Because virtually all other work variables (occupation, industry, sector, job training, job autonomy) can be expected to mediate the effects of education, values, and family formation, too, their inclusion in the Oaxaca-Blinder decomposition renders the decomposition results uninformative for its designed purpose, an assessment of the explanatory power of education-related variables relative to family formation. Table 2 (replication 2C) therefore shows results from a decomposition that excludes the work-related variables. These more meaningful results are in line with those from the previous sequential decomposition (Table 1, replication C) as they suggest that education, family formation, and values all independently explain sizeable shares of the income gap (Table 2, replication 2C).

Based on my preferred decomposition (Table 1, replication 1C), I conclude that values and family formation each explain approximately 15% of the gender income gap.
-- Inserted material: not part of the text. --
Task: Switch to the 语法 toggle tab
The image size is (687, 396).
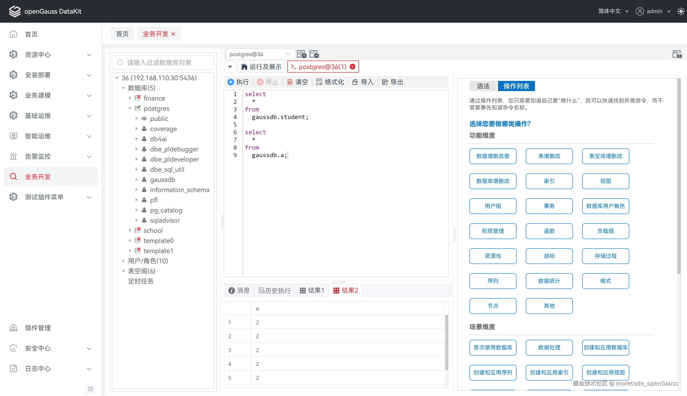Action: pos(483,86)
Given that only few respondents (12%) have entered parenthood yet, I consider this to be a sizeable contribution of family formation.Footnote 5

5 Conclusion

In a highly cited 2007 article, Bobbitt-Zeher (2007) assessed the roles of education and family formation for generating income inequality between young college-educated women and men. Her analysis produced results which led her to conclude that educational factors, in particular gender segregation in college majors, clearly dominate over family formation which she found to be entirely irrelevant for the explanation of economic gender inequality.
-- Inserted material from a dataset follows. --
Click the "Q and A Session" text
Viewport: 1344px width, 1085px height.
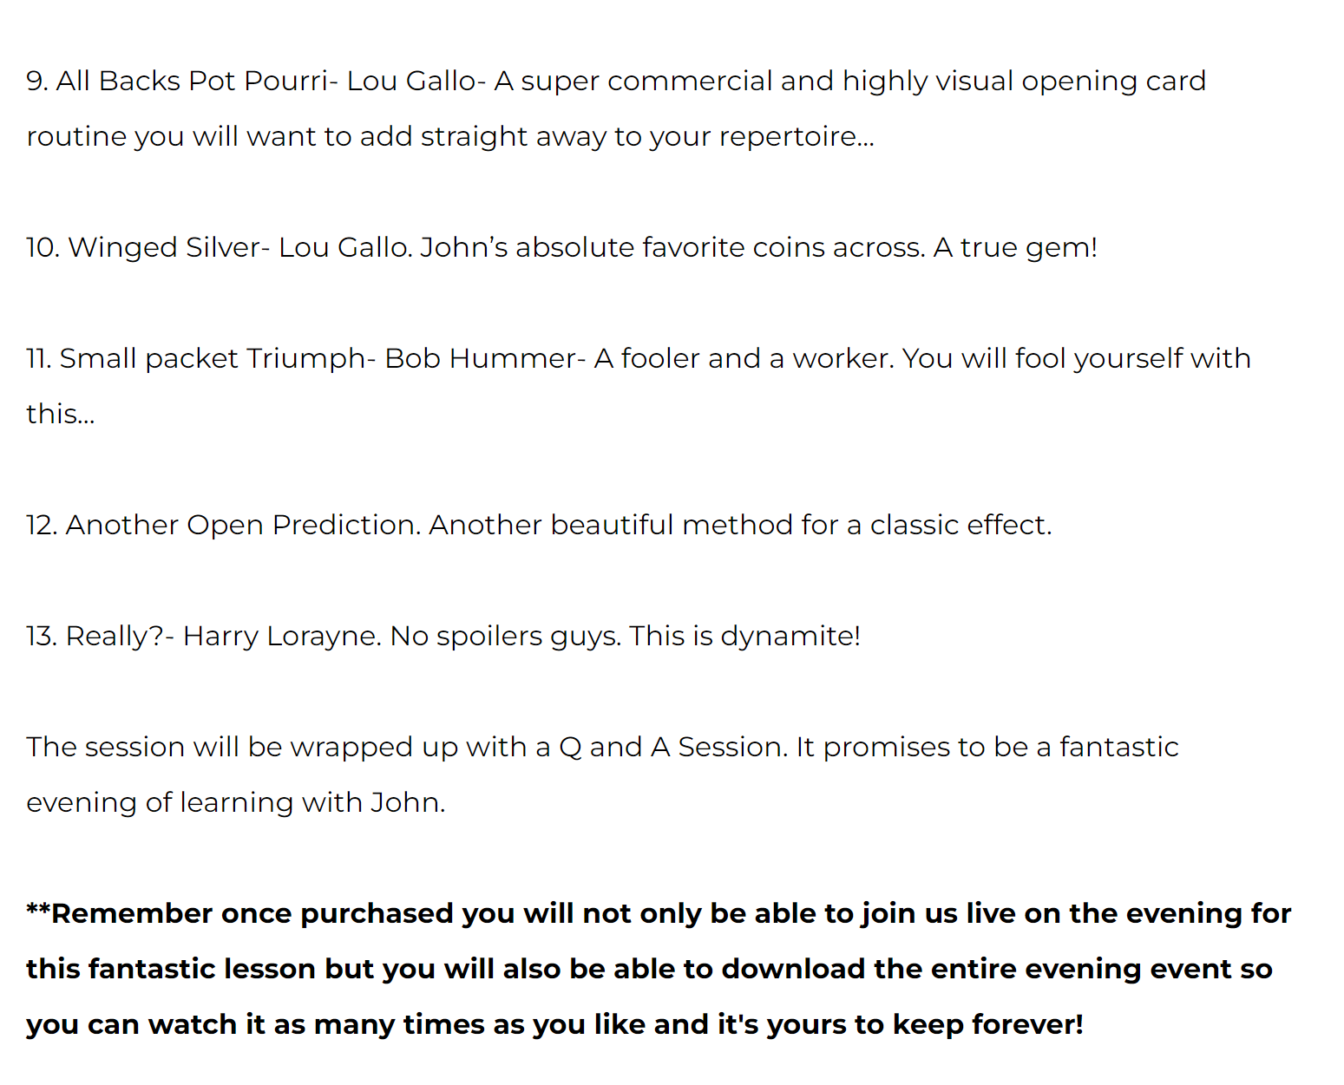672,747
I argued here that Bobbitt-Zeher’s conclusions concerning the effects of family formation and values must be revoked because her analysis misspecified and misallocated the hypothesized gendered effect of family formation in both relevant decompositions and, in addition, was conducted on a sample restricted in a way that negatively biases the estimated contributions of family formation and values. By way of replication I showed that when correcting for these shortcomings, the combined importance of family formation and values is comparable in magnitude to that of education-related factors. The results from another replication I conducted on comparable German data further corroborate my argument (Ochsenfeld 2016b).
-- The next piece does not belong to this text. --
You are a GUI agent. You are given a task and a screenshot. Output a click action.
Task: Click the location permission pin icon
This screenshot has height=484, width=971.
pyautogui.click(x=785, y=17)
Bobbitt-Zeher’s original finding of a null effect for family formation can be interpreted to suggest that improvements to the work-family compatibility of workplaces or to family policies would not have the potential to reduce the gender income gap. My finding that family formation and values in sum explain almost as much as education suggests the opposite. The analysis was conducted on a sample of young persons who only recently graduated from college and of whom only a small minority have children yet. Hence, the findings refer to a point in the life course when the importance of educational factors for gender inequality is at its maximum and the importance of family formation still close to its minimum. The more persons enter parenthood and the more years pass after graduation from college, the more will education’s relative importance diminish (Braakmann 2013) and family formation’s role increase. The mechanisms that bring about the motherhood penalty range from discrimination against mothers (Correll et al. 2007) to work organization (Goldin and Katz 2016), to gendered parenthood roles (Grunow et al. 2012), their interaction with family policy (Gangl and Ziefle 2009, 2015; Ochsenfeld 2012), and employment mismatch (Soerenson and Dahl 2016). These mechanisms deserve a prominent place both in our search for the causes of economic gender inequality and the design of solutions to it.